EXERCISE OBJECTIVE: Work out the count of lines in the entries below that include "button", and write only that count.

Collected data:
-*-*-
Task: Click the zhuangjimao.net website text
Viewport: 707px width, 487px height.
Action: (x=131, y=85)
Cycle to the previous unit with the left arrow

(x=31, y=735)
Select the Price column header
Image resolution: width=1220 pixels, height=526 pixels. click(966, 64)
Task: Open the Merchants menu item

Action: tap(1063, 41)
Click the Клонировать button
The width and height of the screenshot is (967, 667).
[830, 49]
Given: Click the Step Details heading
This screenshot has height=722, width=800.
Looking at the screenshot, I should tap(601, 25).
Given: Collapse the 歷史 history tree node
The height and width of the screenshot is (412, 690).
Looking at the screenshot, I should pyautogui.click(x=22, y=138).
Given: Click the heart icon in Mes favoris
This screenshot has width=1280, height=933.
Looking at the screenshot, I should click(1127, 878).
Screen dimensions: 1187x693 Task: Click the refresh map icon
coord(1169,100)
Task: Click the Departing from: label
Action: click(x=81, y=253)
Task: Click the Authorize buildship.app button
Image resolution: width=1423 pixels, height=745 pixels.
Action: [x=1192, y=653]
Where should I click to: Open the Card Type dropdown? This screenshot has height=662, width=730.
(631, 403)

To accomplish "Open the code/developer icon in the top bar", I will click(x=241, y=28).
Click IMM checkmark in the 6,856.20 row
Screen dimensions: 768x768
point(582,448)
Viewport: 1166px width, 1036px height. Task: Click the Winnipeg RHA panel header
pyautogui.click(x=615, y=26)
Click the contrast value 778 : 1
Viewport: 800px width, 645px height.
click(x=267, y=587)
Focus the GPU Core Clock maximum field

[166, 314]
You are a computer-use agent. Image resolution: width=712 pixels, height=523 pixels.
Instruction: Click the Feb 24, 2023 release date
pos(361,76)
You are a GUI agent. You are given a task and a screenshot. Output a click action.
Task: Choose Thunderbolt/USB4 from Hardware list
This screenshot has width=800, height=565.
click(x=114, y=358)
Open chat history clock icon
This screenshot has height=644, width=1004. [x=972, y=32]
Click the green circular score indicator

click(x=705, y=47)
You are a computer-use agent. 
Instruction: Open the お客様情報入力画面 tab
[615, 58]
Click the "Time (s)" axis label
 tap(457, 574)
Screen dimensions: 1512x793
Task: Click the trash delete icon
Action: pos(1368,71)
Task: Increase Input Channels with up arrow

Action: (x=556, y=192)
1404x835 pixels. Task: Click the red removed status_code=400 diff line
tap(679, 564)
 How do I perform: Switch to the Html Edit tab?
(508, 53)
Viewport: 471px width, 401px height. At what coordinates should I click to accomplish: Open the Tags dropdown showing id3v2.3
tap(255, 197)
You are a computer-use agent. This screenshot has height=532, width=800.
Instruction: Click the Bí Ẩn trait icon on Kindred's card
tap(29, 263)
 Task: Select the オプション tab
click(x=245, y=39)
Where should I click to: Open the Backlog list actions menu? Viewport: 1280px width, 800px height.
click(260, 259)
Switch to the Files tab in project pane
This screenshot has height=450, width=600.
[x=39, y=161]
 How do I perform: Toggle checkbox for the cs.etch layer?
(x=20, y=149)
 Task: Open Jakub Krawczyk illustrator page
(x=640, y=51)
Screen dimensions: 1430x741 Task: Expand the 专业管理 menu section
-*-*-
SOLVED EXERCISE: 2